En 2012, el gobierno de Cristina Kirchner, desconociendo obligaciones contractuales, decidió estatizar las acciones de la petrolera Repsol y el Grupo Eskenazi, ambos asociados a la corporación estatal Yacimientos Petrolíferos Fiscales (YPF). Una avasallante acción de “nacionalismo” voceada públicamente como un acto de soberanía.
Con tono de acto patriótico, el entonces ministro de economía, Axel Kicillof, en discurso a través de los medios, aseguró descaradamente que “sería estúpido cumplir con la Ley de la propia YPF” o “respetar sus estatutos”. Es decir, instituciones de menor respetabilidad y valor que el acto revolucionario de apropiarse de aquel patrimonio. Para la Jueza Superior del Distrito Sur de la ciudad de Nueva York, Loretta Prezka, esta proclama verbal, entendida como la palabra del Estado Argentino, constituyó una pieza esencial de las pruebas para la sentencia final según la cual, la República Argentina debería pagar a los demandantes una suma superior a 16 mil millones de dólares por expropiación indebida de sus acciones legítimas.
Un golpe noble para la menguada economía del país.

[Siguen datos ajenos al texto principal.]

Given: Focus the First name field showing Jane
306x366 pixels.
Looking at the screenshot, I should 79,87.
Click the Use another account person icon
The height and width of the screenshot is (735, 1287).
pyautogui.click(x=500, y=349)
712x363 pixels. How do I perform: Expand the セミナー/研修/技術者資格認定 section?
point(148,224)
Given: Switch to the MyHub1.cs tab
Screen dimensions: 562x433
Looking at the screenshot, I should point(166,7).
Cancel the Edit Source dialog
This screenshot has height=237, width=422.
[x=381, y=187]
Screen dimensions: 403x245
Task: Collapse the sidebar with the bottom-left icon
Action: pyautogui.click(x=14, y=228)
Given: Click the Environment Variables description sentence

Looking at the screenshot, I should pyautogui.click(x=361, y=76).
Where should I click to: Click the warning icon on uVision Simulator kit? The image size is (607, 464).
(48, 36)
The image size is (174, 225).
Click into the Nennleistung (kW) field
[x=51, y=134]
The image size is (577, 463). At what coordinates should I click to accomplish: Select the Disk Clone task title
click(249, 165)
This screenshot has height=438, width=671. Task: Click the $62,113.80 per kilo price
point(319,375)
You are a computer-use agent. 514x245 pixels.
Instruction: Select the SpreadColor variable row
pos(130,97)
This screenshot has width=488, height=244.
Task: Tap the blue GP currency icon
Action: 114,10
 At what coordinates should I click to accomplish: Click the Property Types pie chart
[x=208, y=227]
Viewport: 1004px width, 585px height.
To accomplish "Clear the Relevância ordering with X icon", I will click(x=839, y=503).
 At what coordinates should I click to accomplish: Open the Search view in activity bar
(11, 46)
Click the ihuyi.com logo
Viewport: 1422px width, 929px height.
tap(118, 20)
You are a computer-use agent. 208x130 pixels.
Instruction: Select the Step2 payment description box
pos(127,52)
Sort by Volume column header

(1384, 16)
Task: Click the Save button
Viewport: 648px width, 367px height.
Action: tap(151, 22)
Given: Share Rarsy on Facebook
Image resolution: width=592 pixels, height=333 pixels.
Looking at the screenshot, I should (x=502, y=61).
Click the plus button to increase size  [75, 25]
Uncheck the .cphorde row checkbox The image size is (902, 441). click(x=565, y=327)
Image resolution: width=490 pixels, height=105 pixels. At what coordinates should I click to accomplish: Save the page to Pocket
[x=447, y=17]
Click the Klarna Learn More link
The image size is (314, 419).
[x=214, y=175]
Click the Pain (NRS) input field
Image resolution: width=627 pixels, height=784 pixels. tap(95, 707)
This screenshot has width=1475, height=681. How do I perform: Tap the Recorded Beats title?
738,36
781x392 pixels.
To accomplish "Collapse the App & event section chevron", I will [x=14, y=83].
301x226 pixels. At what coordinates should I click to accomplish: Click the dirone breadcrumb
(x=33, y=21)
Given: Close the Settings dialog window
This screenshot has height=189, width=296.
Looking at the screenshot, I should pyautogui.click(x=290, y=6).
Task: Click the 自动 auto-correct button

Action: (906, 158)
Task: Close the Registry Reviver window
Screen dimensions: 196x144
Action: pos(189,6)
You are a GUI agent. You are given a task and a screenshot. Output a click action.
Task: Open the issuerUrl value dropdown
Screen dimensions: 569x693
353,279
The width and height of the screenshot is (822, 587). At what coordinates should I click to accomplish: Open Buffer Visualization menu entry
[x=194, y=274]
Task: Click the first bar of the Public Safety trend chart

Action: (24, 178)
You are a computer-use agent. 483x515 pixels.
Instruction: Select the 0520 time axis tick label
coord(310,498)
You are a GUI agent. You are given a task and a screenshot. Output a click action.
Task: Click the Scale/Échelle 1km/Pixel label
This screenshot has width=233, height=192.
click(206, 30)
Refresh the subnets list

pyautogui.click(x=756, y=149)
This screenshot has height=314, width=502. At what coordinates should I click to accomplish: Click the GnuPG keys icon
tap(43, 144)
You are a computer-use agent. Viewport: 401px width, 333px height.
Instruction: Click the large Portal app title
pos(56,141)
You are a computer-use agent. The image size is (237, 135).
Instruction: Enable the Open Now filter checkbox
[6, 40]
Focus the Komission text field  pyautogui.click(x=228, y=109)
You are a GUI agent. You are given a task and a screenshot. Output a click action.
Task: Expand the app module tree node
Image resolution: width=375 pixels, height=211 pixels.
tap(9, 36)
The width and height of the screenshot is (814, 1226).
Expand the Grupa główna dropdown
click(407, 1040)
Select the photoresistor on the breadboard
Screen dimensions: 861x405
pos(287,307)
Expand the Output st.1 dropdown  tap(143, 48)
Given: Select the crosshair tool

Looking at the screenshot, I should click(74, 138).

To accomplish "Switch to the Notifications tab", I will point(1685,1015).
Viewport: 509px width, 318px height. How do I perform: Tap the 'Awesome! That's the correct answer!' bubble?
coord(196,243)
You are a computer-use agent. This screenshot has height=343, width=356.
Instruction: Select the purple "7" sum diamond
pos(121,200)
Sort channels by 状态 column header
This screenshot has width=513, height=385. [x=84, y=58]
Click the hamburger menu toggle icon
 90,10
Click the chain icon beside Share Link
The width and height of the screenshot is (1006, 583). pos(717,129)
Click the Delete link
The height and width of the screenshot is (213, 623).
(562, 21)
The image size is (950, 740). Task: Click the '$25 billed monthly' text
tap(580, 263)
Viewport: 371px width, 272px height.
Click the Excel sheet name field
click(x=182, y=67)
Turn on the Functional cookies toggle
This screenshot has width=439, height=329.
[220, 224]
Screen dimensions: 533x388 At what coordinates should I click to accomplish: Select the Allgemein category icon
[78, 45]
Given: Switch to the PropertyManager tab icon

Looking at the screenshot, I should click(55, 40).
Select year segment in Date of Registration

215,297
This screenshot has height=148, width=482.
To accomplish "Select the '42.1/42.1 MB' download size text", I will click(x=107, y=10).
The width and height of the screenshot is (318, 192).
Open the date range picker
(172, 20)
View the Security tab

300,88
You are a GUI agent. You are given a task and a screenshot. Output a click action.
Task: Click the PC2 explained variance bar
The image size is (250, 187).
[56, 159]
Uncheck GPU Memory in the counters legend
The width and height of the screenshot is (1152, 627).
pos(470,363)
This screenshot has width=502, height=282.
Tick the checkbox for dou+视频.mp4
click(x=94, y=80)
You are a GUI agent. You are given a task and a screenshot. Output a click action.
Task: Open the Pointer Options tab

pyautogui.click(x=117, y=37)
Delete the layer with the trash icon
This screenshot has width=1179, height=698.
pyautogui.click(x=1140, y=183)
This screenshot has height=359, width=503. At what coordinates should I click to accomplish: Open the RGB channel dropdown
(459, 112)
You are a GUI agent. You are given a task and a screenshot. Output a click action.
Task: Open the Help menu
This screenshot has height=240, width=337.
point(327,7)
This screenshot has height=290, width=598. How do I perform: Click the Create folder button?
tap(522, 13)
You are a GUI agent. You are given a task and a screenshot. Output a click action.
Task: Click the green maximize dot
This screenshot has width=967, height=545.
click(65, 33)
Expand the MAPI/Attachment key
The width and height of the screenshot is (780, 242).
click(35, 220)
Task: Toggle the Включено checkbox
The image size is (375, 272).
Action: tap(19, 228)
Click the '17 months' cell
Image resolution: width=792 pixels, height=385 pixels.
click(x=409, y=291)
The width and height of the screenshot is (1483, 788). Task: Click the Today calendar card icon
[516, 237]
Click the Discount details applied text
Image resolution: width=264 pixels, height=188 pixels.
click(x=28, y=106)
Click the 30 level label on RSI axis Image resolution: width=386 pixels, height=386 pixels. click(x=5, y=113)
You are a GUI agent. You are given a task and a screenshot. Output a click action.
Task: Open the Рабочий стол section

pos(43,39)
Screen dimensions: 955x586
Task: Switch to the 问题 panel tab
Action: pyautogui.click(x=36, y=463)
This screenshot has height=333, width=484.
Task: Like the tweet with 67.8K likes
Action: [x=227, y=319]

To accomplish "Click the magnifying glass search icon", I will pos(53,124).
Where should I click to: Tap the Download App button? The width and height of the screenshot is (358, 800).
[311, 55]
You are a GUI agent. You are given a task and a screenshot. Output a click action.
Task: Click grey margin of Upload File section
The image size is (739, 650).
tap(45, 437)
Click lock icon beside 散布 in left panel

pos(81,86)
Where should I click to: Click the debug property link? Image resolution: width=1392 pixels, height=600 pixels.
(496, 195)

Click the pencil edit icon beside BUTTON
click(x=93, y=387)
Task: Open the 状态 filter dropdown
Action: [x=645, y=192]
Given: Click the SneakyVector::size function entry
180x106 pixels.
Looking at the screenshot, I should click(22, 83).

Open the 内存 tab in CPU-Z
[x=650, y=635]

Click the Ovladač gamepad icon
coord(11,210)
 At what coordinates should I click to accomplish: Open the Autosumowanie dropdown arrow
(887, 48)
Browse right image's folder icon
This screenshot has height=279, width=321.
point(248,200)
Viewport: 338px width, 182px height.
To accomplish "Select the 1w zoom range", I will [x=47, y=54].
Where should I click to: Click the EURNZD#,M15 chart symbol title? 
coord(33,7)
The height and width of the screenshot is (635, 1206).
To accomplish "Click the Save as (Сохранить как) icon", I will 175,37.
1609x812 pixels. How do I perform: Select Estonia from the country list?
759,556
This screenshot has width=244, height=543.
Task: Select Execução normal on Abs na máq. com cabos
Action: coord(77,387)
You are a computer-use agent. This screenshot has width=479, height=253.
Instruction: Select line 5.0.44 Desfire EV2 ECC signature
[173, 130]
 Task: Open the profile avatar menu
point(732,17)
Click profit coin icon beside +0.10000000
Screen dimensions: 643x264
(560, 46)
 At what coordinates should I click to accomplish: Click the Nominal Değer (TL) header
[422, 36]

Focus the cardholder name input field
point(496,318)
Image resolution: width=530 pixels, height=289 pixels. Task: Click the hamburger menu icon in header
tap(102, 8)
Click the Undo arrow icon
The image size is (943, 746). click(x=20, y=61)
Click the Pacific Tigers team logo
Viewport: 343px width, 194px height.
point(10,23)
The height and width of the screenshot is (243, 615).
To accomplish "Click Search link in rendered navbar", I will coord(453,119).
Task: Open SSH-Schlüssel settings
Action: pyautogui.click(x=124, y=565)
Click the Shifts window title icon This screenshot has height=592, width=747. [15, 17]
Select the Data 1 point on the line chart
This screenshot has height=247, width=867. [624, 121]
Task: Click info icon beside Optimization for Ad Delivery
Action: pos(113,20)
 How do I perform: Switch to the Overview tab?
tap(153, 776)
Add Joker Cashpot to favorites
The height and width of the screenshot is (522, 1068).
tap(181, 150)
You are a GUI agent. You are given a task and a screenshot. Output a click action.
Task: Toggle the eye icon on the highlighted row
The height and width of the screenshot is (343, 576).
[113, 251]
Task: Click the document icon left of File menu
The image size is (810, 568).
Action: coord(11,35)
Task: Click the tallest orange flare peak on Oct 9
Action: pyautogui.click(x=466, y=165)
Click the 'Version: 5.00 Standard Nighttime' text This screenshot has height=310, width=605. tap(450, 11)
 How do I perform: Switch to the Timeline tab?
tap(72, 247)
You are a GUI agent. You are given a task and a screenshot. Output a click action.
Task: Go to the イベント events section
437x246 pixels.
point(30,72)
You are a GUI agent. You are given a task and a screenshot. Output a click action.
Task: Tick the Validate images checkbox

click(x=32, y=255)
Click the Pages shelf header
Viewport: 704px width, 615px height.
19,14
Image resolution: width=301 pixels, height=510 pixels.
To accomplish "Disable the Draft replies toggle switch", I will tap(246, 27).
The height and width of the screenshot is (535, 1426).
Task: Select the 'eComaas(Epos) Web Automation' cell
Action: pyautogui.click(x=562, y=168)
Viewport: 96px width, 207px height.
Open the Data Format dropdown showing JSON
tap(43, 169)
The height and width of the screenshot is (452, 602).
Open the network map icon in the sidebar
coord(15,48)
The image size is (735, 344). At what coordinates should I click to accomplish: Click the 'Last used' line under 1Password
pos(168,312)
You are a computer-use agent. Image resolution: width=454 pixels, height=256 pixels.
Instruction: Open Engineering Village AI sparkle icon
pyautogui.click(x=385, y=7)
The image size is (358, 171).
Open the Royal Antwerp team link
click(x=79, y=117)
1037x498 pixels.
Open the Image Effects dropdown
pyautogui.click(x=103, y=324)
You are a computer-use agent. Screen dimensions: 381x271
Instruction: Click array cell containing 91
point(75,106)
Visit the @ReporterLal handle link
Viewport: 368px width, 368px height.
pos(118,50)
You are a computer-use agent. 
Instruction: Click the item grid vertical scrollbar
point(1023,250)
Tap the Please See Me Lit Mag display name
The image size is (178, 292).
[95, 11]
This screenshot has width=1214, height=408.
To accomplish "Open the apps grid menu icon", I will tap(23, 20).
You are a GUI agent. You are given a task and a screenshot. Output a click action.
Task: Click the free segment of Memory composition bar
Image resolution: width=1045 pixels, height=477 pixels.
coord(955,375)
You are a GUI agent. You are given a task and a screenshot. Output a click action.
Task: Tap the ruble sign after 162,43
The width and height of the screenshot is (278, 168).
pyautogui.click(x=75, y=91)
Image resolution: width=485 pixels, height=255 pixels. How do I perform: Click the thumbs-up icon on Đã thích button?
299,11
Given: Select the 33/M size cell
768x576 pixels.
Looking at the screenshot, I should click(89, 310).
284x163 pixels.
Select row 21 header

En cuanto a los responsables del despropósito, la señora K, goza hoy de todos sus derechos, salvo si por otros delitos llegase a ser reo de la justicia, mientras el señor Kicillof es ahora el flamante gobernador de la provincia de Buenos Aires.
Una historia que a los venezolanos de este cuarto de siglo nos suena familiar. La orden estentórea de “¡Exprópiese!”, de alcance masivo, en ocasiones matizada con chacotas como hizo el señor Kicillof, está en la raíz de la caída de más de 75% de nuestra capacidad productiva. Hoy, entre otras consecuencias, se asoma el fantasma del embargo de nuestro fundamental activo en el exterior, la corporación Citgo, por la vanagloriada estatización de Cristallex, ConocoPhilips y otras empresas.
Como en Argentina, aquí tampoco existen responsables por el descalabro, el cabecilla falleció en paz. Quienes lo apoyaron y ejecutaron el descalabro, andan libres y todavía administrando la nación.